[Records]
+ + +
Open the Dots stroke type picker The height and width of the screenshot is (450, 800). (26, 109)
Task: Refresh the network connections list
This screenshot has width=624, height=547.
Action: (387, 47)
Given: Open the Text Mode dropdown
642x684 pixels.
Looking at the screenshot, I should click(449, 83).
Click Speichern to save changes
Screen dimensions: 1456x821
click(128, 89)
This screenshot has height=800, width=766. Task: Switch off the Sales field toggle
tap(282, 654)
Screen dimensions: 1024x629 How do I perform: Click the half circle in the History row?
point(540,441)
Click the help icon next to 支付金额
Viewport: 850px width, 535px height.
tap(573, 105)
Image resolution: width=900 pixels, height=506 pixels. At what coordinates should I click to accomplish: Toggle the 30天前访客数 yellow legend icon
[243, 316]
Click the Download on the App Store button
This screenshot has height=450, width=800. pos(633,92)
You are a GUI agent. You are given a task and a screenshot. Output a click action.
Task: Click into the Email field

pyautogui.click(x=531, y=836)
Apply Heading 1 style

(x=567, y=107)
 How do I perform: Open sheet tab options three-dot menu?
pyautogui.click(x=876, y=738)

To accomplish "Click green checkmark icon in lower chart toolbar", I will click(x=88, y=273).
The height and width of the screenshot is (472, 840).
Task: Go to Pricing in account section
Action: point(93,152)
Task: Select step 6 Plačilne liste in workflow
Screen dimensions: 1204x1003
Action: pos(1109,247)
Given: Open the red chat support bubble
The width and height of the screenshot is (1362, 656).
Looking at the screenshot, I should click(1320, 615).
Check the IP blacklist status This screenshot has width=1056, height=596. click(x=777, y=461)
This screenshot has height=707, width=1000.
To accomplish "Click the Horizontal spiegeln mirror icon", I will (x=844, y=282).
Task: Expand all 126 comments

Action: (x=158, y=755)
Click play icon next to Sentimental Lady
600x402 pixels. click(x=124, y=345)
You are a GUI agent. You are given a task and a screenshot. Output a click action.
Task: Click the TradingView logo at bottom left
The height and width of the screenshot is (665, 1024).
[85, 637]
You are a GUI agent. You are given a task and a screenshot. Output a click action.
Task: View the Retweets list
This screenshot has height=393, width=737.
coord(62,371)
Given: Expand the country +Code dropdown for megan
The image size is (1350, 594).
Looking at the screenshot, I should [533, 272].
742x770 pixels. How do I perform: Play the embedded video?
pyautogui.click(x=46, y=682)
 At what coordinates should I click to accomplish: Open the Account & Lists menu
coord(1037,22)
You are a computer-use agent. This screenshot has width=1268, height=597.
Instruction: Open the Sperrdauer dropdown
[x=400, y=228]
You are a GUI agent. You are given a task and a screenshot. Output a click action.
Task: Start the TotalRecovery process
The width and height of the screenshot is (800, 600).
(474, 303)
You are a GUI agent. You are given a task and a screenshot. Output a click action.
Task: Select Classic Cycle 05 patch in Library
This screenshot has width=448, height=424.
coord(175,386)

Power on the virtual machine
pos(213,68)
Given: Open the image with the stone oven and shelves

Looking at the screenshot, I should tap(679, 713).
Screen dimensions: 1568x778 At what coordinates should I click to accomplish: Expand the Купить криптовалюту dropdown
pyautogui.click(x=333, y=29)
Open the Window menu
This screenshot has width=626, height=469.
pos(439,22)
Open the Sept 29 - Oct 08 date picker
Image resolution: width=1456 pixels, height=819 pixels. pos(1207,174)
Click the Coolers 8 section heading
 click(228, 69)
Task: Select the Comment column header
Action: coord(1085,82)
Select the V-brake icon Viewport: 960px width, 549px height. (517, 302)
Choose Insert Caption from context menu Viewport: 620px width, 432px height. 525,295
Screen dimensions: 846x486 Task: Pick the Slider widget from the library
+ + +
### EXERCISE INSTRUCTIONS
Could you extract every line of the records above and reproduce each one verbatim, in the same order?

### RESULT FOR THIS EXERCISE
Open the Dots stroke type picker The height and width of the screenshot is (450, 800). (26, 109)
Task: Refresh the network connections list
This screenshot has width=624, height=547.
Action: (387, 47)
Given: Open the Text Mode dropdown
642x684 pixels.
Looking at the screenshot, I should click(449, 83).
Click Speichern to save changes
Screen dimensions: 1456x821
click(128, 89)
This screenshot has height=800, width=766. Task: Switch off the Sales field toggle
tap(282, 654)
Screen dimensions: 1024x629 How do I perform: Click the half circle in the History row?
point(540,441)
Click the help icon next to 支付金额
Viewport: 850px width, 535px height.
tap(573, 105)
Image resolution: width=900 pixels, height=506 pixels. At what coordinates should I click to accomplish: Toggle the 30天前访客数 yellow legend icon
[243, 316]
Click the Download on the App Store button
This screenshot has height=450, width=800. pos(633,92)
You are a GUI agent. You are given a task and a screenshot. Output a click action.
Task: Click into the Email field

pyautogui.click(x=531, y=836)
Apply Heading 1 style

(x=567, y=107)
 How do I perform: Open sheet tab options three-dot menu?
pyautogui.click(x=876, y=738)

To accomplish "Click green checkmark icon in lower chart toolbar", I will click(x=88, y=273).
The height and width of the screenshot is (472, 840).
Task: Go to Pricing in account section
Action: point(93,152)
Task: Select step 6 Plačilne liste in workflow
Screen dimensions: 1204x1003
Action: pos(1109,247)
Given: Open the red chat support bubble
The width and height of the screenshot is (1362, 656).
Looking at the screenshot, I should click(1320, 615).
Check the IP blacklist status This screenshot has width=1056, height=596. click(x=777, y=461)
This screenshot has height=707, width=1000.
To accomplish "Click the Horizontal spiegeln mirror icon", I will (x=844, y=282).
Task: Expand all 126 comments

Action: (x=158, y=755)
Click play icon next to Sentimental Lady
600x402 pixels. click(x=124, y=345)
You are a GUI agent. You are given a task and a screenshot. Output a click action.
Task: Click the TradingView logo at bottom left
The height and width of the screenshot is (665, 1024).
[85, 637]
You are a GUI agent. You are given a task and a screenshot. Output a click action.
Task: View the Retweets list
This screenshot has height=393, width=737.
coord(62,371)
Given: Expand the country +Code dropdown for megan
The image size is (1350, 594).
Looking at the screenshot, I should [533, 272].
742x770 pixels. How do I perform: Play the embedded video?
pyautogui.click(x=46, y=682)
 At what coordinates should I click to accomplish: Open the Account & Lists menu
coord(1037,22)
You are a computer-use agent. This screenshot has width=1268, height=597.
Instruction: Open the Sperrdauer dropdown
[x=400, y=228]
You are a GUI agent. You are given a task and a screenshot. Output a click action.
Task: Start the TotalRecovery process
The width and height of the screenshot is (800, 600).
(474, 303)
You are a GUI agent. You are given a task and a screenshot. Output a click action.
Task: Select Classic Cycle 05 patch in Library
This screenshot has width=448, height=424.
coord(175,386)

Power on the virtual machine
pos(213,68)
Given: Open the image with the stone oven and shelves

Looking at the screenshot, I should tap(679, 713).
Screen dimensions: 1568x778 At what coordinates should I click to accomplish: Expand the Купить криптовалюту dropdown
pyautogui.click(x=333, y=29)
Open the Window menu
This screenshot has width=626, height=469.
pos(439,22)
Open the Sept 29 - Oct 08 date picker
Image resolution: width=1456 pixels, height=819 pixels. pos(1207,174)
Click the Coolers 8 section heading
 click(228, 69)
Task: Select the Comment column header
Action: coord(1085,82)
Select the V-brake icon Viewport: 960px width, 549px height. (517, 302)
Choose Insert Caption from context menu Viewport: 620px width, 432px height. 525,295
Screen dimensions: 846x486 Task: Pick the Slider widget from the library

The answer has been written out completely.